In fact, doctors are not “powerless” to do the right thing. Now, they may be powerless to do the right thing without incurring potential legal consequences. But they do have the power to disobey the law. As professionals who have been entrusted with the public’s health, they have a moral obligation not to comply with unjust laws that their own consciences are telling them are wrong and that they see are killing and injuring their patients—not to mention degrading their professional integrity and harming the medical workforce.

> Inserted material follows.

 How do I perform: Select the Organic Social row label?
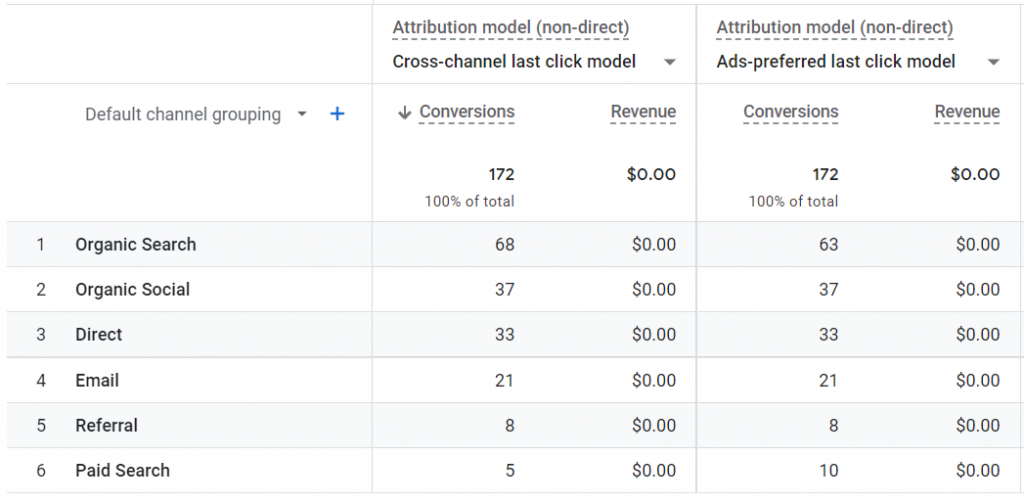point(132,289)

Asking for clearer laws is not the answer here. The legitimacy of these unjust abortion bans and restrictions needs to be completely undermined, and doctors have to be the ones to lead the way on this because they are on the front lines. The simple fact is that under normal circumstances, practicing medicine according to established standards of care will not lead you to run afoul of the law. If routine care is being outlawed, then the law must be unjust. And the restrictions around abortion care are clearly unjust. 

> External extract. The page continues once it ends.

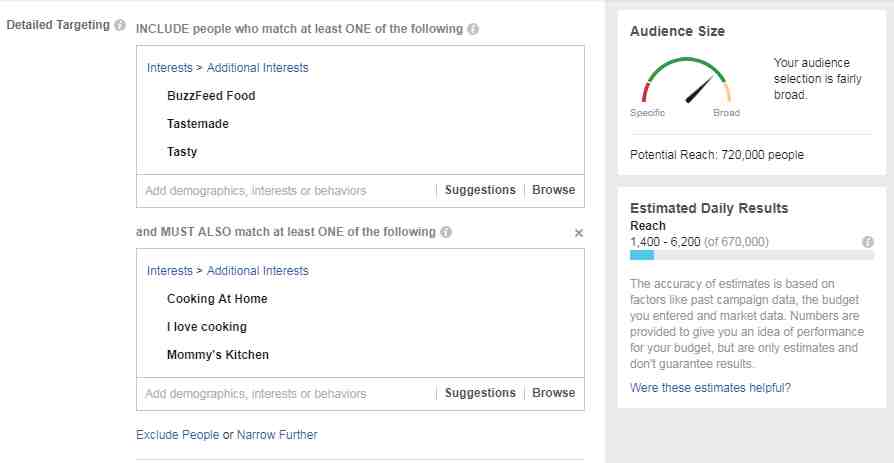Select the Tasty interest entry
This screenshot has width=894, height=463.
182,152
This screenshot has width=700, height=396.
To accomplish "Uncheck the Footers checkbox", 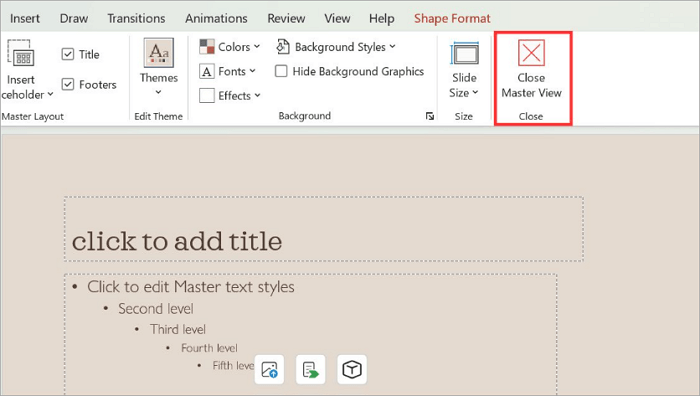I will point(68,84).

Doctors—along with all other healthcare workers on a care team—need to give their patients the care that they need when they need it. In short, follow accepted standards of care without compromise. There may be backlash from administrators or supervisors. Jobs may be threatened, or doctors may even lose their jobs. But patients—and the wider community of doctors, healthcare workers, and others, including the medical boards—must stand with the doctors and the healthcare team in these cases. And if the authorities do come, there needs to be public outrage in order to highlight the gross injustice of healthcare workers being arrested for simply providing an appropriate standard of medical care in the 21st century. 

The horror of the law must be revealed through resistance to it—and to the legal consequences that come with that—similar to the way the horror of segregation was made apparent through lunch counter resistance to it. If doctors simply continue to quietly follow these laws, the injustice will not be as apparent. Newspaper stories of patient deaths, which can sometimes be galvanizing, clearly aren’t enough, and legislative advocacy, while necessary, won’t work fast enough to save people who could die today or tomorrow. 

Continuing to abide by these restrictive laws ensures that more people will suffer and die. And it will further erode the public’s trust in healthcare—which, due in part to general mistrust of our health-related institutions, is already hanging by a thread.